Brief: From the line with "The height and width of the screenshot is (448, 720)." to the line with "Where should I", retype each line exactly as it stands in the records below, but skip the pictures.

Information provided:
########

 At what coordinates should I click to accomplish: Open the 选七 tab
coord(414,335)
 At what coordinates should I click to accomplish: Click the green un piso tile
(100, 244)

########

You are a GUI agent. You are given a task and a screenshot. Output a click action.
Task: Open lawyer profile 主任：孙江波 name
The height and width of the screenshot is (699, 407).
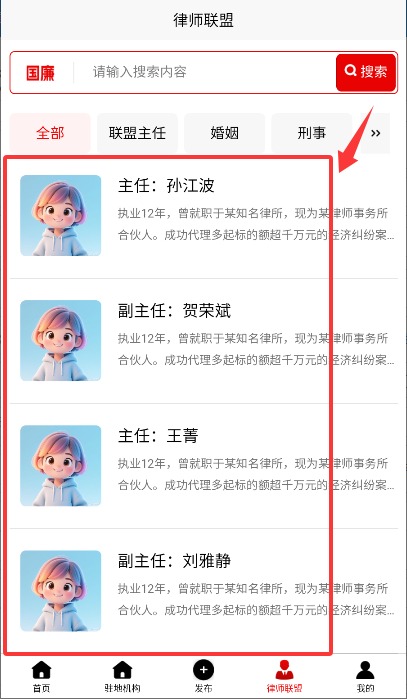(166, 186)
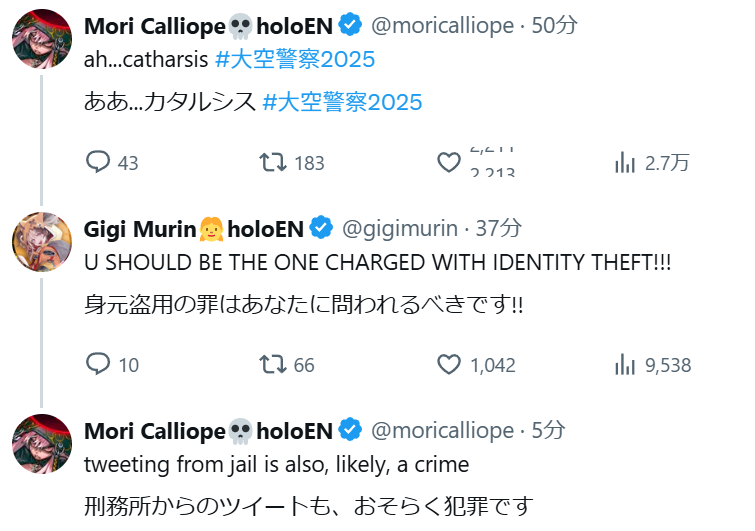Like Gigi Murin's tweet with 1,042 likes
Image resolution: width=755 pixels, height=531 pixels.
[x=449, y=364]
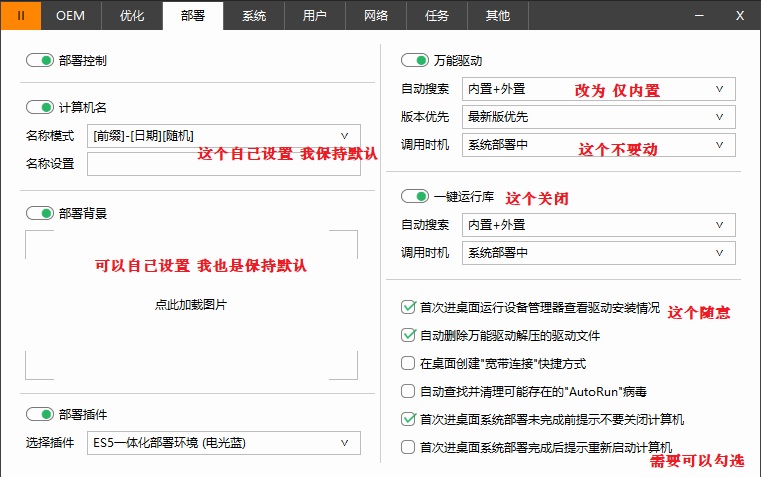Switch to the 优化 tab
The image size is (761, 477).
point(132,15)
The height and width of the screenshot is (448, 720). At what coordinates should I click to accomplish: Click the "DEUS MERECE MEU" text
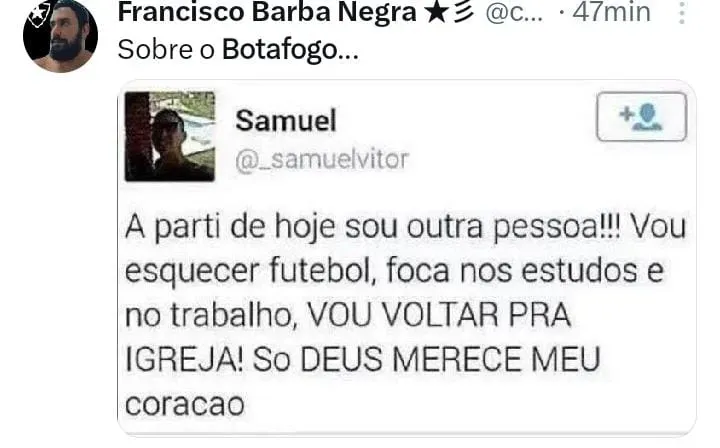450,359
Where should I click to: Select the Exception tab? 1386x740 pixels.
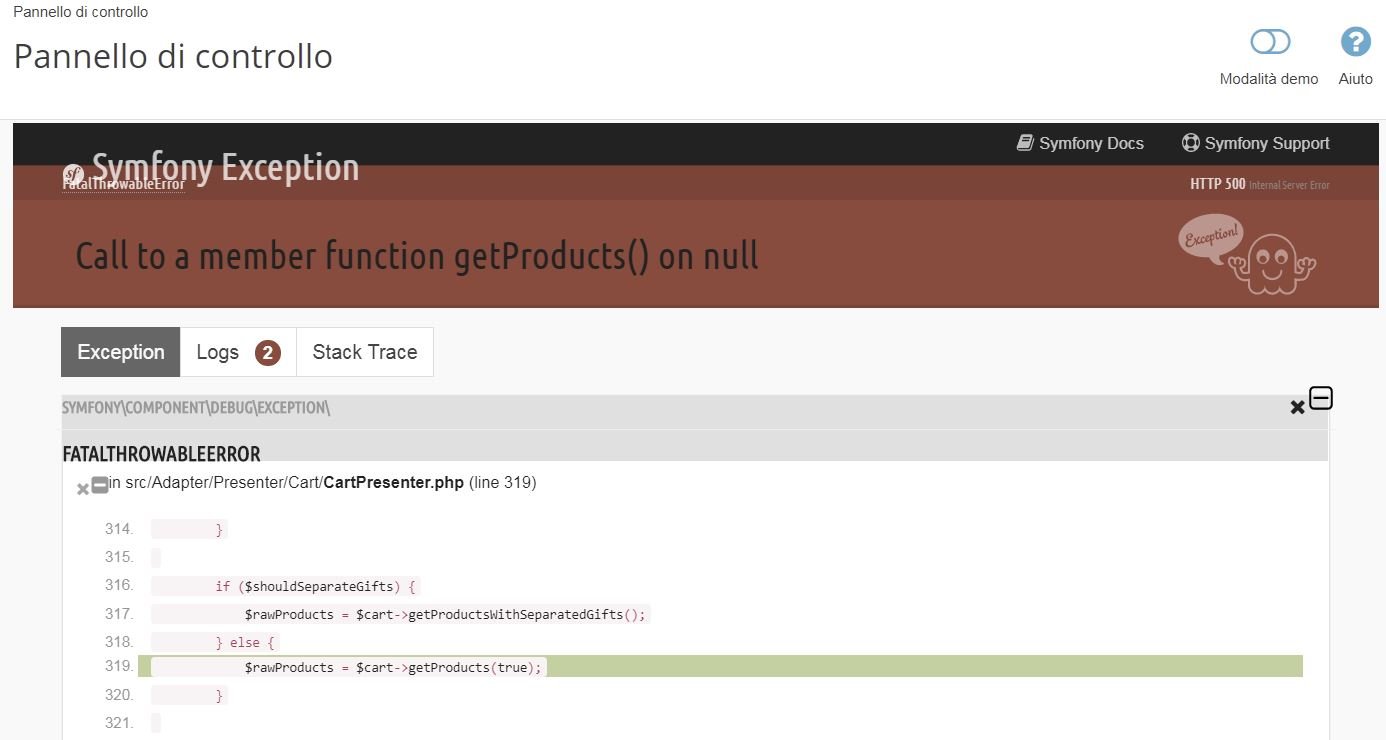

########

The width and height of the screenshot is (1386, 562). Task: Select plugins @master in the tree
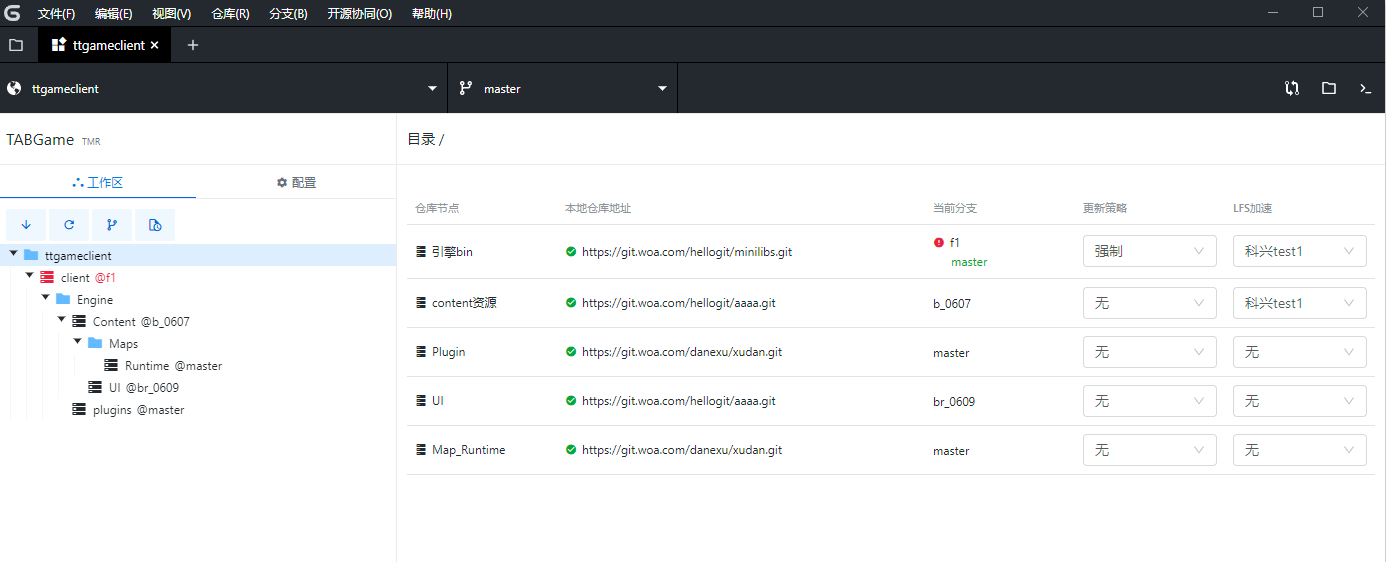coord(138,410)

########

Output for this task:
The height and width of the screenshot is (448, 720). At what coordinates should I click to accomplish: Click the "DEUS MERECE MEU" text
450,359
Where should I click to: Select the Exception tab? 1386x740 pixels.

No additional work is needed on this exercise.